Fix an issue with Kernel object reset release when consecutive Kernel::run calls

Kernel::run launch OCL gpu kernels and set a event callback function to decreate the ref count of UMat or remove UMat when the lauched workloads are completed. However, for some OCL kernels requires multiple call of Kernel::run function with some kernel parameter changes (e.g., input and output buffer offset) to get the final computation result. In the case, the current implementation requires unnecessary synchronization and cleanupMat. This fix requires the user to specify whether there will be more work or not.

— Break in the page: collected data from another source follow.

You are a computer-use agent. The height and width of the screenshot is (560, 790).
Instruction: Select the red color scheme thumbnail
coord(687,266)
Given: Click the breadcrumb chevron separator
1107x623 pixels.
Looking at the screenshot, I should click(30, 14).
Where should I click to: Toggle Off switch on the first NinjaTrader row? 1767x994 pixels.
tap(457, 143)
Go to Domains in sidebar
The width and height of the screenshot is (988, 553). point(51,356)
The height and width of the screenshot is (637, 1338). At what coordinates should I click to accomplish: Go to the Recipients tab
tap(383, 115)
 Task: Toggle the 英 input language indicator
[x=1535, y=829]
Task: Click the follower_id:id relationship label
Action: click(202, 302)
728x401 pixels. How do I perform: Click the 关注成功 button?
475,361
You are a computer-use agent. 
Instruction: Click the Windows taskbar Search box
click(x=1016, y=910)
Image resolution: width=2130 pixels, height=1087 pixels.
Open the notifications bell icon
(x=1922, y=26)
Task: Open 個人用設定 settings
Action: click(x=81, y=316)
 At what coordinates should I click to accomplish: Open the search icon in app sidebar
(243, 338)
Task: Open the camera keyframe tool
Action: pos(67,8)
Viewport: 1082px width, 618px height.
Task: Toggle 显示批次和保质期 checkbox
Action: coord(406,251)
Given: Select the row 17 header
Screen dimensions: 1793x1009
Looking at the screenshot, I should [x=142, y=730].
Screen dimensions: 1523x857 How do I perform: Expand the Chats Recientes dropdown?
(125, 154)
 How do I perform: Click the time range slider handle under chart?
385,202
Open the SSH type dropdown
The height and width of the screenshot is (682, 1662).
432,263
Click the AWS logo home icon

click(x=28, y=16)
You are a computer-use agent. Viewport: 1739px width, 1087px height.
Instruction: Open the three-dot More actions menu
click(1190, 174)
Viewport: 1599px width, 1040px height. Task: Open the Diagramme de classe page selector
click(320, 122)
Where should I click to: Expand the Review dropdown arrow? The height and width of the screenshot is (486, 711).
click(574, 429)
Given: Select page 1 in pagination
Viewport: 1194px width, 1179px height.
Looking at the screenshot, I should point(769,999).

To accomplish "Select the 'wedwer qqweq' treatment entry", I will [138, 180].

If there is no remaining computation, the Kernel::run will reset the kernel object Signed-off-by: Woo, Insoo <insoo.woo@intel.com>
2025-08-06 06:26:29 +08:00 · 2017-01-25 15:28:32 -08:00 · 2017-01-25 15:28:32 -08:00 · cc7f9f5469
commit cc7f9f5469
parent 12569dc730
2 changed files with 15 additions and 8 deletions
--- a/modules/core/include/opencv2/core/ocl.hpp
+++ b/modules/core/include/opencv2/core/ocl.hpp
@ -578,9 +578,17 @@ public:
    @param localsize work-group size for each dimension.
    @param sync specify whether to wait for OpenCL computation to finish before return.
    @param q command queue
+    @param moreWorkDone specify whether there will the remaining work to be computed (more Kernel::run calls).
+    When a computation requires multiple kernel execution by changing input and output buffer offset to get
+    the final computation results.
+    kernel.setArg(0, ..);
+    kernel.setArg(1, offset);
+    kernel.run(..., q, true);
+    kernel.setArg(1, offset+256);
+    kernel.run(..., q, false);
    */
    bool run(int dims, size_t globalsize[],
-             size_t localsize[], bool sync, const Queue& q=Queue());
+             size_t localsize[], bool sync, const Queue& q=Queue(), bool moreWorkDone = false);
    bool runTask(bool sync, const Queue& q=Queue());

    size_t workGroupSize() const;
--- a/modules/core/src/ocl.cpp
+++ b/modules/core/src/ocl.cpp
@ -3185,7 +3185,7 @@ struct Kernel::Impl

    void cleanupUMats()
    {
-        for( int i = 0; i < MAX_ARRS; i++ )
+        for( int i = 0; i < nu; i++ )
            if( u[i] )
            {
                if( CV_XADD(&u[i]->urefcount, -1) == 1 )
@ -3446,9 +3446,8 @@ int Kernel::set(int i, const KernelArg& arg)
    return i+1;
 }

-
 bool Kernel::run(int dims, size_t _globalsize[], size_t _localsize[],
-                 bool sync, const Queue& q)
+                 bool sync, const Queue& q, bool moreWorkDone)
 {
    CV_INSTRUMENT_REGION_OPENCL_RUN(p->name.c_str());

@ -3469,11 +3468,11 @@ bool Kernel::run(int dims, size_t _globalsize[], size_t _localsize[],
    }
    if( total == 0 )
        return true;
-    if( p->haveTempDstUMats )
+    if( p->haveTempDstUMats && !moreWorkDone)
        sync = true;
    cl_int retval = clEnqueueNDRangeKernel(qq, p->handle, (cl_uint)dims,
                                           offset, globalsize, _localsize, 0, 0,
-                                           sync ? 0 : &p->e);
+                                           sync ? 0 : (moreWorkDone? 0: &p->e ));
 #if CV_OPENCL_SHOW_RUN_ERRORS
    if (retval != CL_SUCCESS)
    {
@ -3484,9 +3483,9 @@ bool Kernel::run(int dims, size_t _globalsize[], size_t _localsize[],
    if( sync || retval != CL_SUCCESS )
    {
        CV_OclDbgAssert(clFinish(qq) == CL_SUCCESS);
-        p->cleanupUMats();
+        if (!moreWorkDone) p->cleanupUMats();
    }
-    else
+    else if (!moreWorkDone)
    {
        p->addref();
        CV_OclDbgAssert(clSetEventCallback(p->e, CL_COMPLETE, oclCleanupCallback, p) == CL_SUCCESS);